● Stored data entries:
------------
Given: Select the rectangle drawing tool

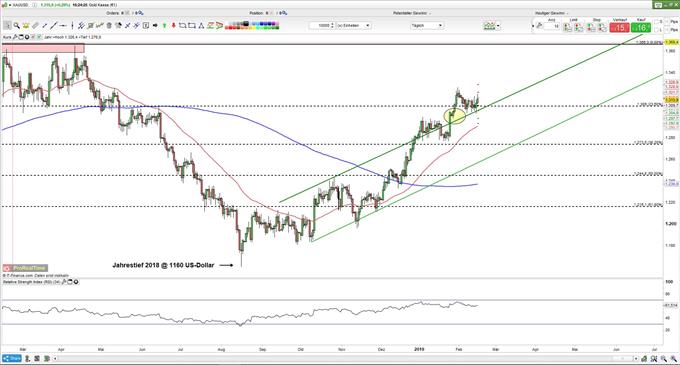Looking at the screenshot, I should (x=192, y=26).
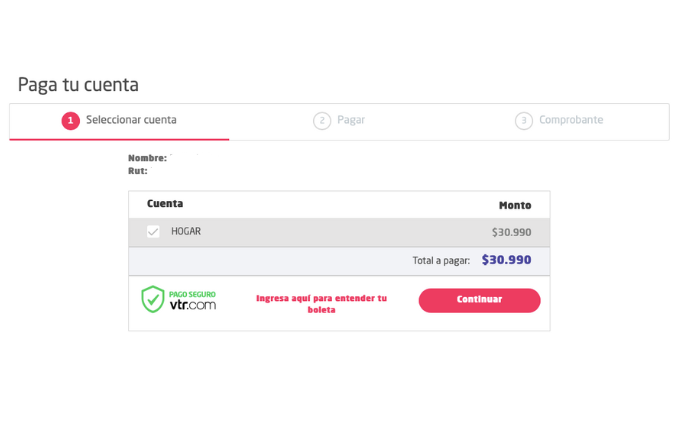Screen dimensions: 681x422
Task: Click the step 3 circle icon
Action: tap(524, 121)
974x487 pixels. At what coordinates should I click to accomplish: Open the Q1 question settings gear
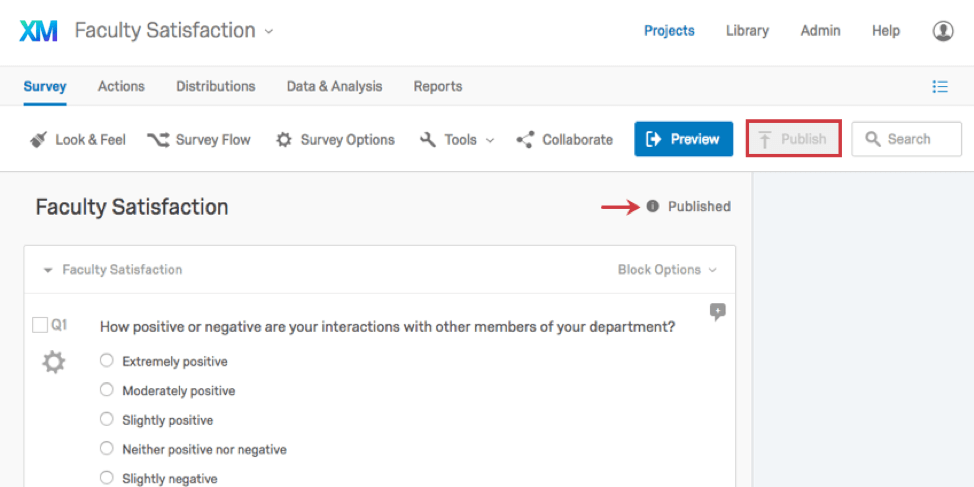53,362
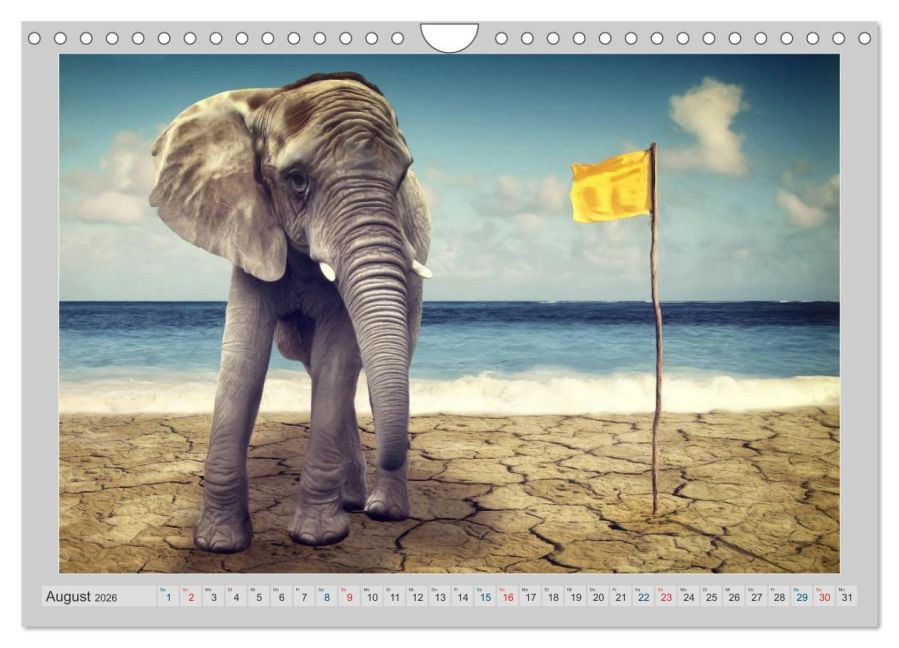This screenshot has height=648, width=899.
Task: Click the August 2026 month label
Action: (81, 596)
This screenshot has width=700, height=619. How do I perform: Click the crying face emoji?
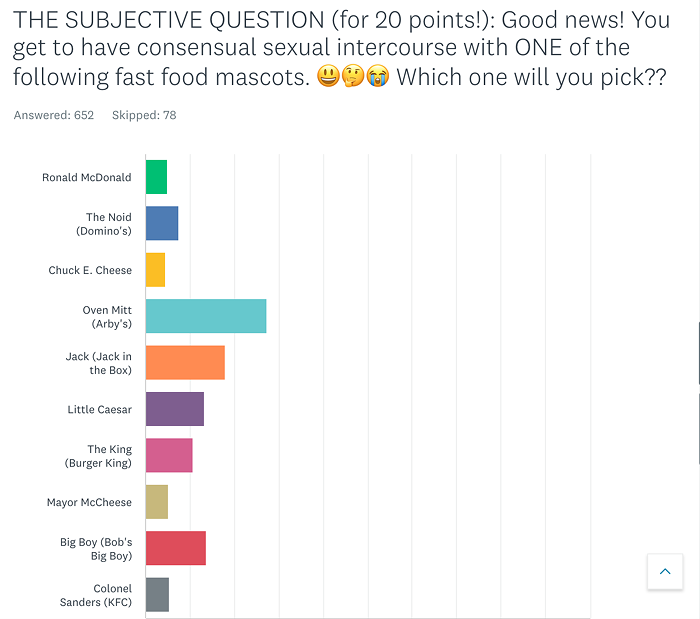point(378,76)
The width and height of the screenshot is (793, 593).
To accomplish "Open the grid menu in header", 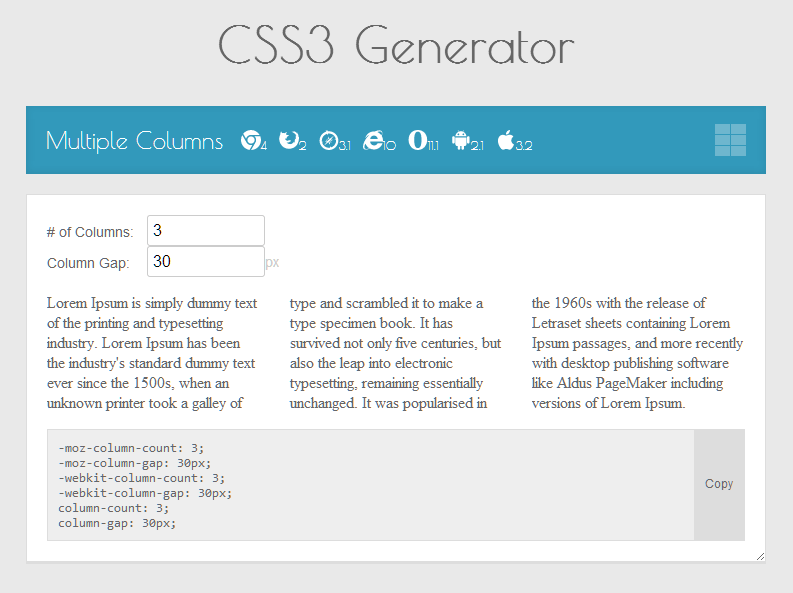I will click(730, 140).
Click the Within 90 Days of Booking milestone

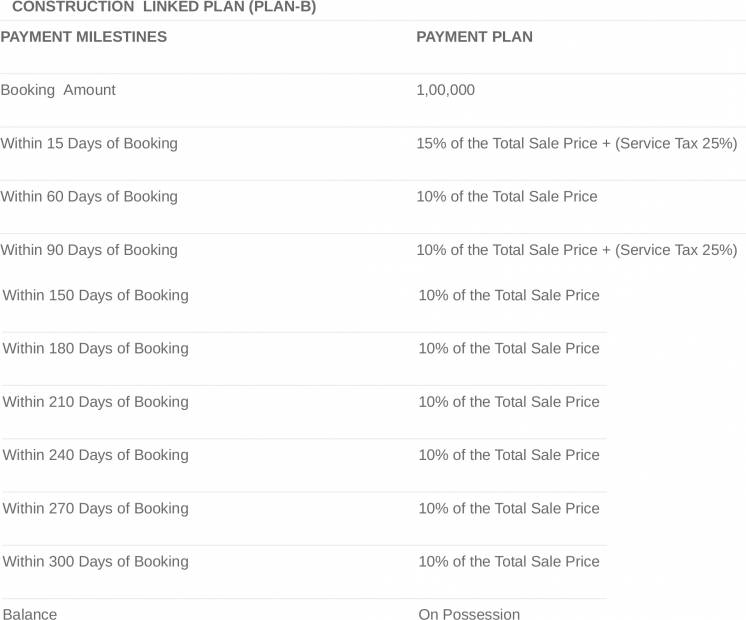coord(89,250)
------------
● What you will do: Working from the entries above, reproduce exactly and only the lines beginning with the line that has "974x487 pixels. At" and ending with the line that has "The width and"; omit all pictures.

● Written response:
974x487 pixels. At what coordinates should I click to accomplish: Open the Q1 question settings gear
53,362
This screenshot has height=648, width=899.
Task: Click the August 2026 month label
Action: (81, 596)
This screenshot has width=700, height=619. How do I perform: Click the crying face emoji?
point(378,76)
The width and height of the screenshot is (793, 593).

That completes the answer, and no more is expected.